On the contrary, some Western countries misjudged the situation when China struggled with the virus and wrongly insisted on prioritizing the economy as an anti-epidemic strategy, Wang said.  

To win this war against the virus, the world needs more collaboration and unity. However, the ongoing vaccine crisis is "scandalous inequity" and aiding the pandemic's scourge, according to the WHO chief.  

Global demand for COVID-19 vaccines could range from 10 to 14 billion doses in 2021 depending on the final aspired coverage rate, need for re-vaccination and boosters, according to a previous report from the WHO in March. There is currently large geographic variability in announced deals and demand, with an estimated 70 percent of the world's total population needing to be vaccinated to build herd immunity, the report said, noting that thus, it requires 11 billion doses of a two-dose regimen. 

However, what is even more scandalous in the eyes of some Chinese observers is certain countries and politicians continuing to politicize the pandemic, which will further obstruct joint efforts among countries in this fight, especially when human beings still have limited knowledge about the virus itself. 

Global tracing needed 

For Chinese scientists and officials, it's clear that the question of the origins has been hyped by US officials for the political purpose of pressuring China, and a so-called independent study on the pandemic response is scheduled to be presented at the WHA session, with the study finding that the WHO was underfunded and underpowered with a global alert system that was too slow and ineffective. 

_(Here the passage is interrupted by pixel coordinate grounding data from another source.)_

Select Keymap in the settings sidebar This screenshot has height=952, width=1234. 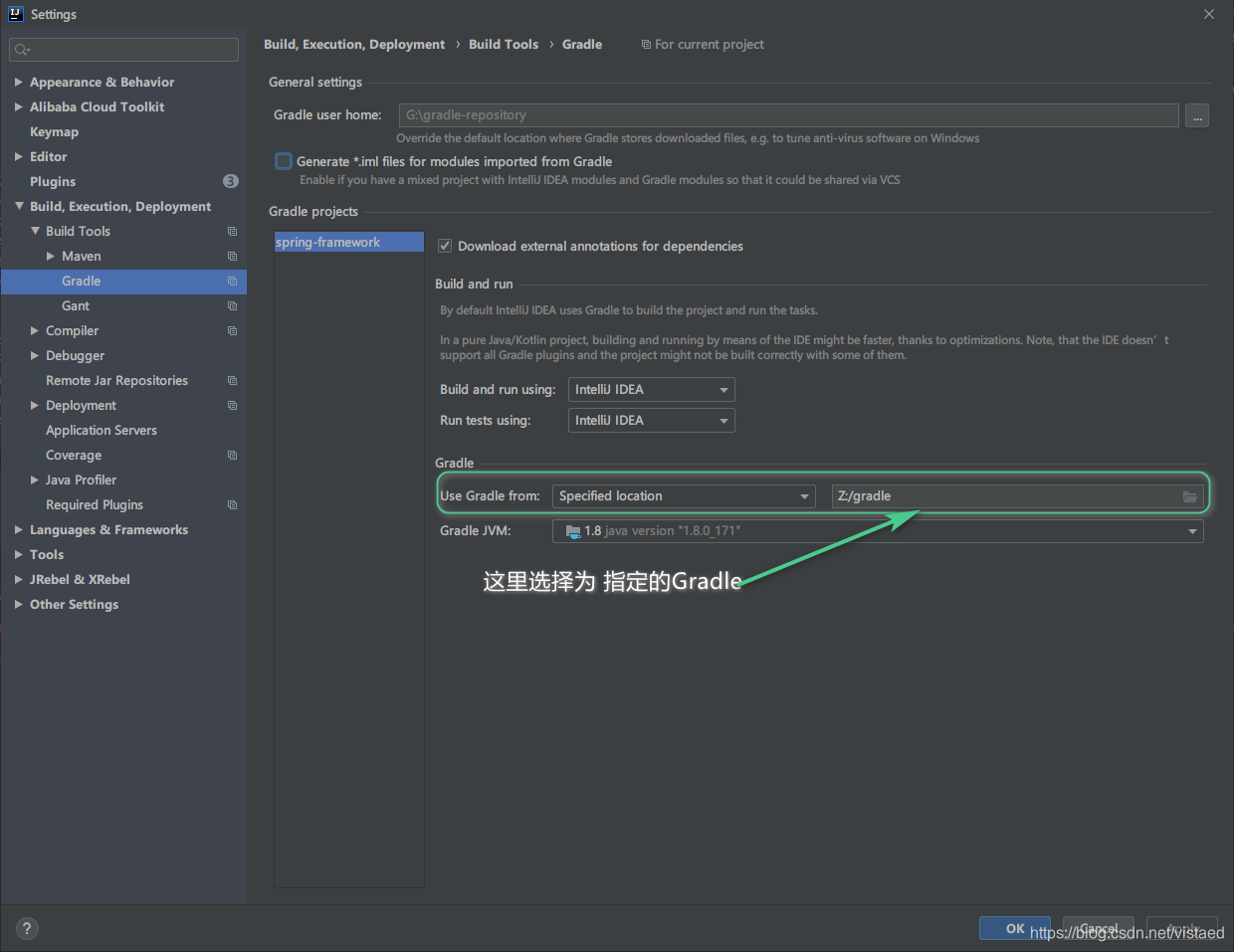coord(54,131)
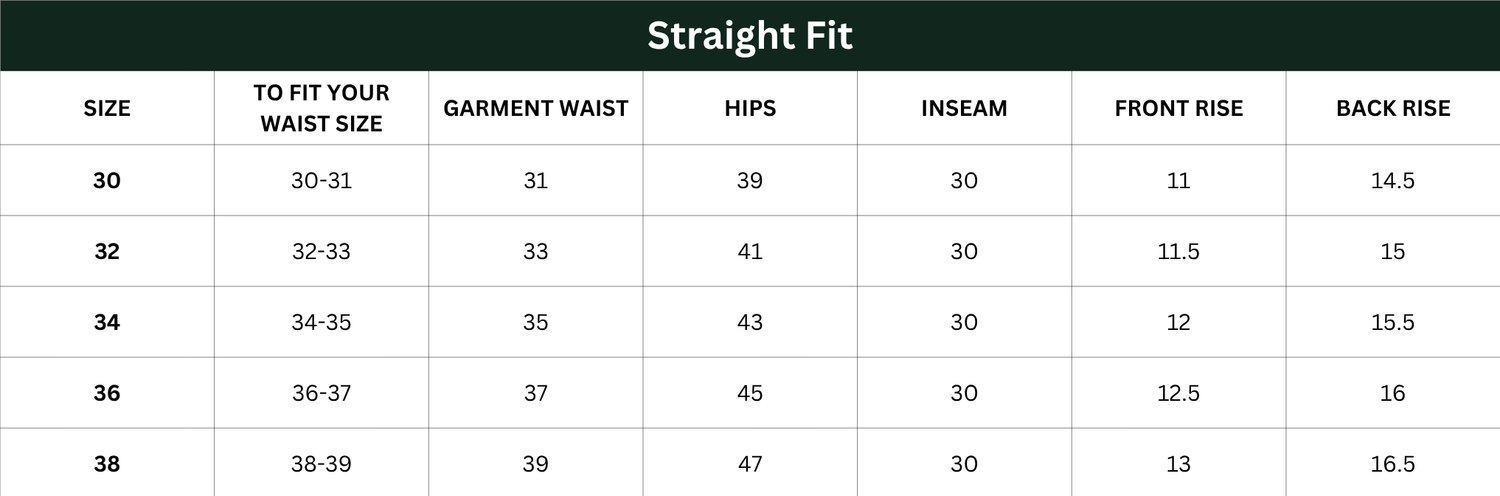1500x496 pixels.
Task: Select the hips value 43 cell
Action: 750,323
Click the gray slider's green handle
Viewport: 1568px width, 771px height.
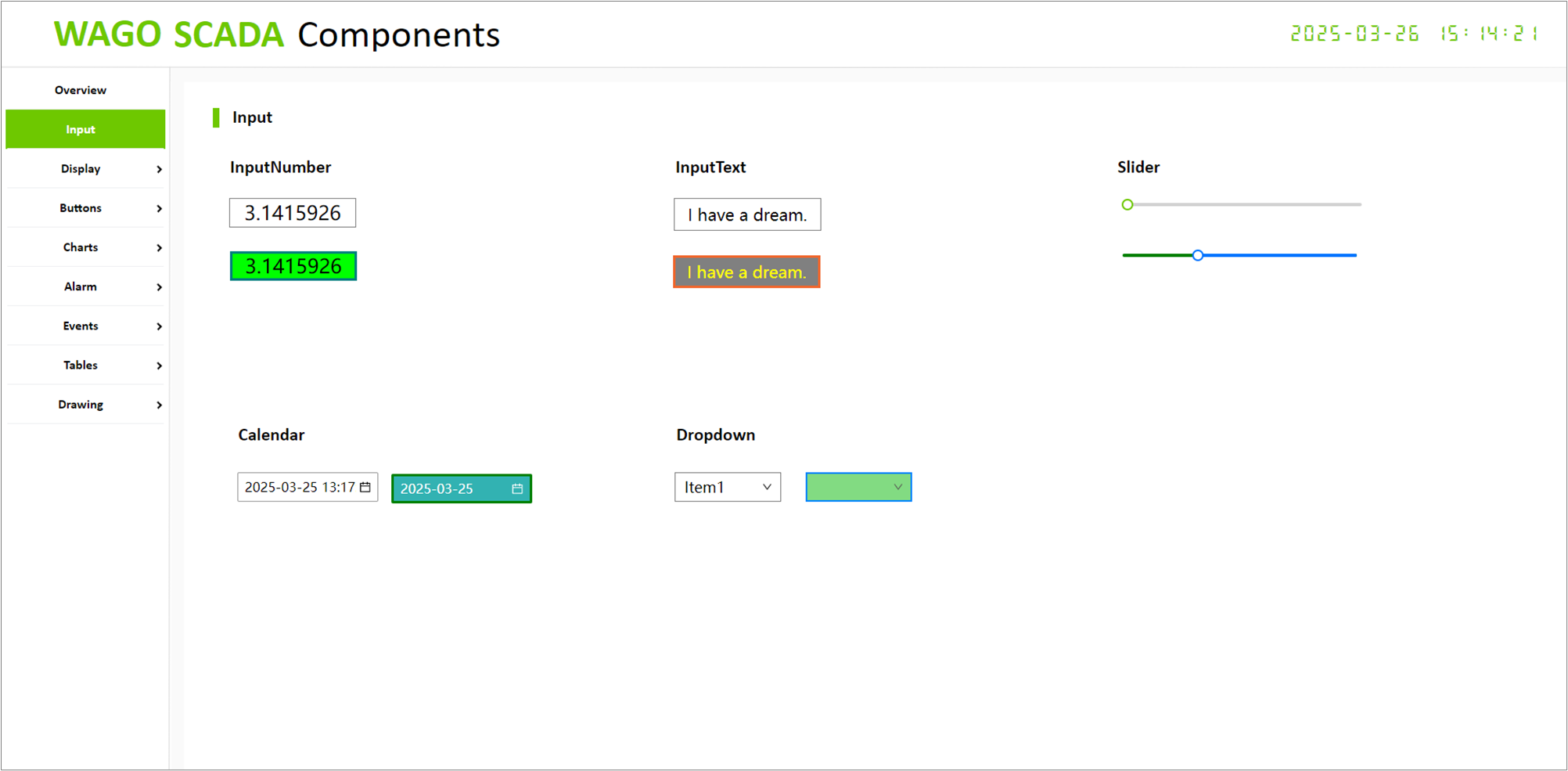point(1127,204)
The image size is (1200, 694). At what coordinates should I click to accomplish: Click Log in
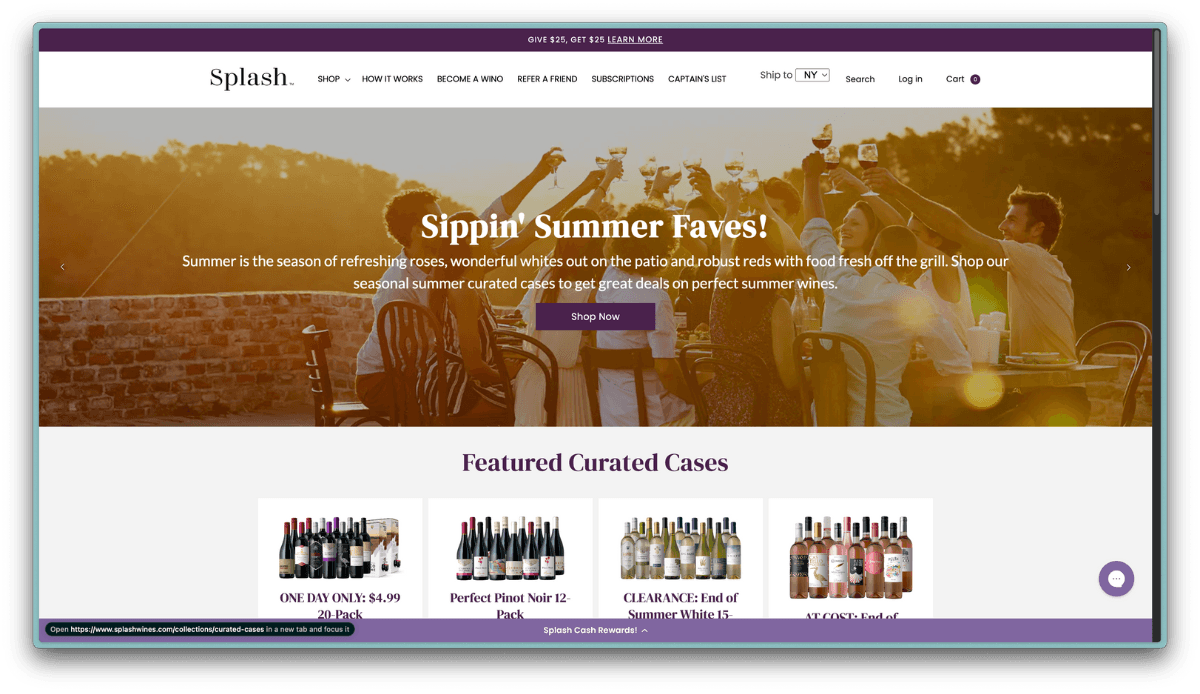[910, 79]
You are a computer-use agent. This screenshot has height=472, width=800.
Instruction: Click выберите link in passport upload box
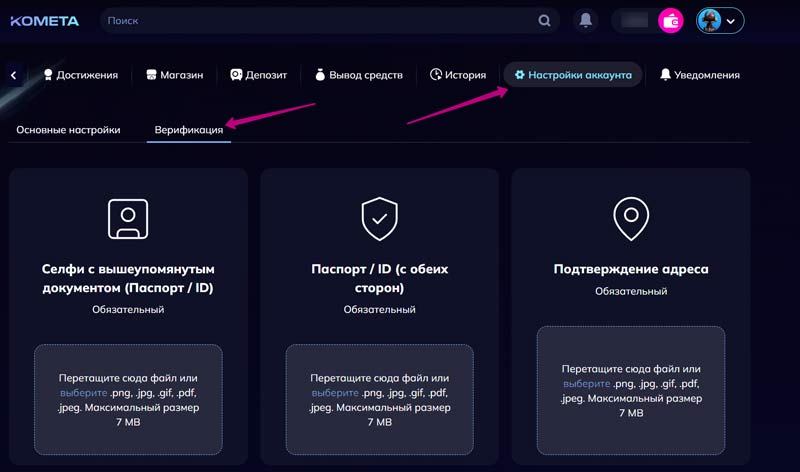(x=331, y=393)
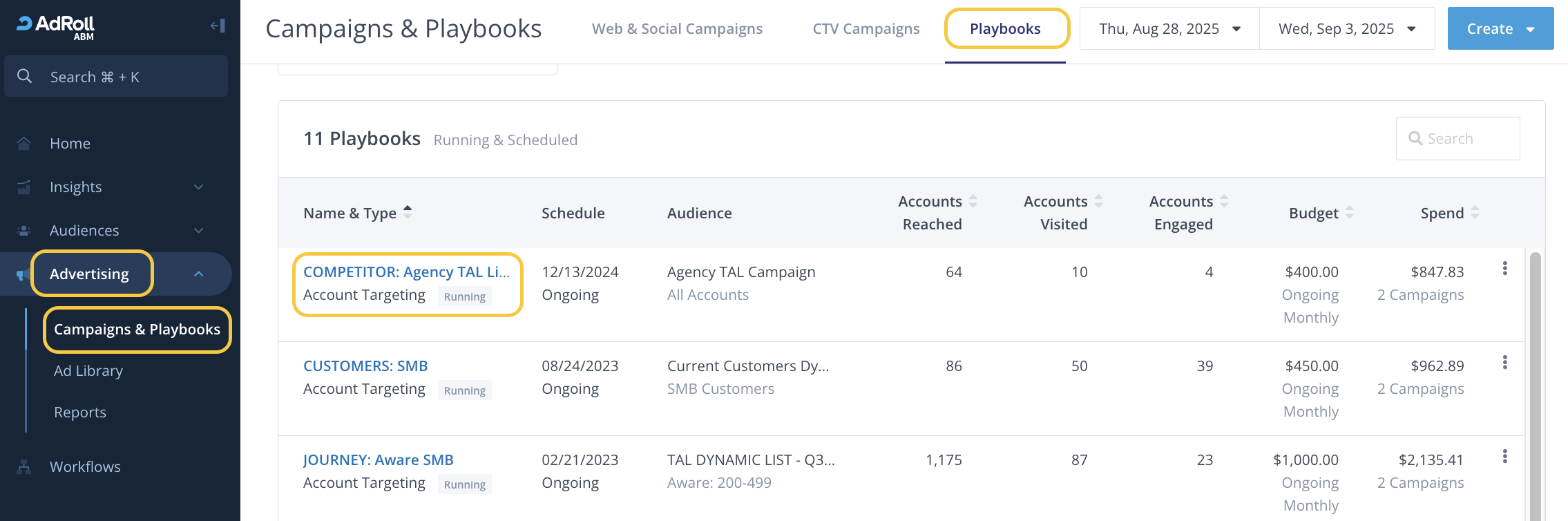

The US has been calling for a so-called independent study on the origins of the virus, when the WHO expert team had visited a number of places including the Wuhan Institute of Virology, the biosafety labs and related institutes, they drew a conclusion that the lab leak theory was "extremely unlikely."

Chinese officials and experts called for closer international cooperation to tackle future global public health crises, including cooperation on the tracing of the origin of the virus and the allocation of anti-epidemic materials.

There have been more reports indicating that the virus and resultant pandemic had occurred in many places as early as the second half of 2019, and questions over the US' military lab in Fort Detrick as well as the US' real intention of opening more than 200 bio labs around the world have also drawn global attention, Chinese Foreign Ministry spokesperson Zhao Lijian told a press conference on Monday. 

"The US continues to hype the lab leak theory. Is it really expressing concern over the virus origin or diverting attention?" he asked. 

Besides the US intelligence and media hyping the lab leak theory, the US' top epidemiologist Anthony Fauci appeared to change his rhetoric on the subject, sparking more speculation about the Biden administration's future moves of politicizing the virus origins. 

Fauci told a Poynter event earlier this month that he was not convinced that the virus developed naturally, saying we should continue to investigate what went on in China, the New York Post reported on Sunday. However, last May, the US scientist said in an article in the National Geographic that there was "no scientific evidence the coronavirus was made in a Chinese lab."

A source close to the China-WHO expert team who preferred not to be identified told the Global Times on Monday that it is likely the US brought this topic up for the ongoing WHA and we should prepare for it to politicize it in the long run. 

"Previous evidence has shown that the virus could have existed in certain places long before the outbreak in Wuhan. Investigations in these places are needed and further studies are required to find out why these places failed to detect the virus before the Wuhan outbreak," Wang noted.